**Data records:**

══════════

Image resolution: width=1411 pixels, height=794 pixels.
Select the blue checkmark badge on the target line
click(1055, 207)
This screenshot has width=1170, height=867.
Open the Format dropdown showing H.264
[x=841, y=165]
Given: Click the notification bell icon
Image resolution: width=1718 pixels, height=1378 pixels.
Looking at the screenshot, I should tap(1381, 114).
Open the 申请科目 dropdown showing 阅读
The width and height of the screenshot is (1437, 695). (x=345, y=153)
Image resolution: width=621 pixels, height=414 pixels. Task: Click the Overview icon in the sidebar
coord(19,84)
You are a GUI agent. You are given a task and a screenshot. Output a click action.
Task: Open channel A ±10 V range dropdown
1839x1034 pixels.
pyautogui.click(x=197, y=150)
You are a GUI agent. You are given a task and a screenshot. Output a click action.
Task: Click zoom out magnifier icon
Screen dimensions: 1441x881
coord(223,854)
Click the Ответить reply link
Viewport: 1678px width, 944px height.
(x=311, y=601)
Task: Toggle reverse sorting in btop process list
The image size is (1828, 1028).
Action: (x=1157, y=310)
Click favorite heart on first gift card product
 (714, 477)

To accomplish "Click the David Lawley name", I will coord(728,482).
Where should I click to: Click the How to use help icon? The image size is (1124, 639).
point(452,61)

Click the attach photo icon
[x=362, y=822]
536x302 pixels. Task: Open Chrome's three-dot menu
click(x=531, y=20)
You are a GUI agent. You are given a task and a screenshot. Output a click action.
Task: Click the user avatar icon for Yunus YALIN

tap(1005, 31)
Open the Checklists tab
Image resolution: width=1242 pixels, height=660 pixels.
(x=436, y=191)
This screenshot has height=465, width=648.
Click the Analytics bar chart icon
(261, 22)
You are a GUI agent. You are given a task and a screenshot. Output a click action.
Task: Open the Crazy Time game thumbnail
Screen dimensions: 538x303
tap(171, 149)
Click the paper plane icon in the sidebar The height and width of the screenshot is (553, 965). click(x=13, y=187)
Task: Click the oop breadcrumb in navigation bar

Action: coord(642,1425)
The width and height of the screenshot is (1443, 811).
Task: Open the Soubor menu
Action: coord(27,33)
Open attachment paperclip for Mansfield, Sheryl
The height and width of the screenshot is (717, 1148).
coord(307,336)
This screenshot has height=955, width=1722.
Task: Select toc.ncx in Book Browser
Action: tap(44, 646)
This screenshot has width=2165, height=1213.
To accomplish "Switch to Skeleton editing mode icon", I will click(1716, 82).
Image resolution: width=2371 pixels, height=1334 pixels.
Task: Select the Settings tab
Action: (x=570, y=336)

══════════

**Your task:** Return the full listing, character for character.

**Solution to this task:**
Image resolution: width=1411 pixels, height=794 pixels.
Select the blue checkmark badge on the target line
click(1055, 207)
This screenshot has width=1170, height=867.
Open the Format dropdown showing H.264
[x=841, y=165]
Given: Click the notification bell icon
Image resolution: width=1718 pixels, height=1378 pixels.
Looking at the screenshot, I should tap(1381, 114).
Open the 申请科目 dropdown showing 阅读
The width and height of the screenshot is (1437, 695). (x=345, y=153)
Image resolution: width=621 pixels, height=414 pixels. Task: Click the Overview icon in the sidebar
coord(19,84)
You are a GUI agent. You are given a task and a screenshot. Output a click action.
Task: Open channel A ±10 V range dropdown
1839x1034 pixels.
pyautogui.click(x=197, y=150)
You are a GUI agent. You are given a task and a screenshot. Output a click action.
Task: Click zoom out magnifier icon
Screen dimensions: 1441x881
coord(223,854)
Click the Ответить reply link
Viewport: 1678px width, 944px height.
(x=311, y=601)
Task: Toggle reverse sorting in btop process list
The image size is (1828, 1028).
Action: (x=1157, y=310)
Click favorite heart on first gift card product
 (714, 477)

To accomplish "Click the David Lawley name", I will coord(728,482).
Where should I click to: Click the How to use help icon? The image size is (1124, 639).
point(452,61)

Click the attach photo icon
[x=362, y=822]
536x302 pixels. Task: Open Chrome's three-dot menu
click(x=531, y=20)
You are a GUI agent. You are given a task and a screenshot. Output a click action.
Task: Click the user avatar icon for Yunus YALIN

tap(1005, 31)
Open the Checklists tab
Image resolution: width=1242 pixels, height=660 pixels.
(x=436, y=191)
This screenshot has height=465, width=648.
Click the Analytics bar chart icon
(261, 22)
You are a GUI agent. You are given a task and a screenshot. Output a click action.
Task: Open the Crazy Time game thumbnail
Screen dimensions: 538x303
tap(171, 149)
Click the paper plane icon in the sidebar The height and width of the screenshot is (553, 965). click(x=13, y=187)
Task: Click the oop breadcrumb in navigation bar

Action: coord(642,1425)
The width and height of the screenshot is (1443, 811).
Task: Open the Soubor menu
Action: coord(27,33)
Open attachment paperclip for Mansfield, Sheryl
The height and width of the screenshot is (717, 1148).
coord(307,336)
This screenshot has height=955, width=1722.
Task: Select toc.ncx in Book Browser
Action: tap(44, 646)
This screenshot has width=2165, height=1213.
To accomplish "Switch to Skeleton editing mode icon", I will click(1716, 82).
Image resolution: width=2371 pixels, height=1334 pixels.
Task: Select the Settings tab
Action: (x=570, y=336)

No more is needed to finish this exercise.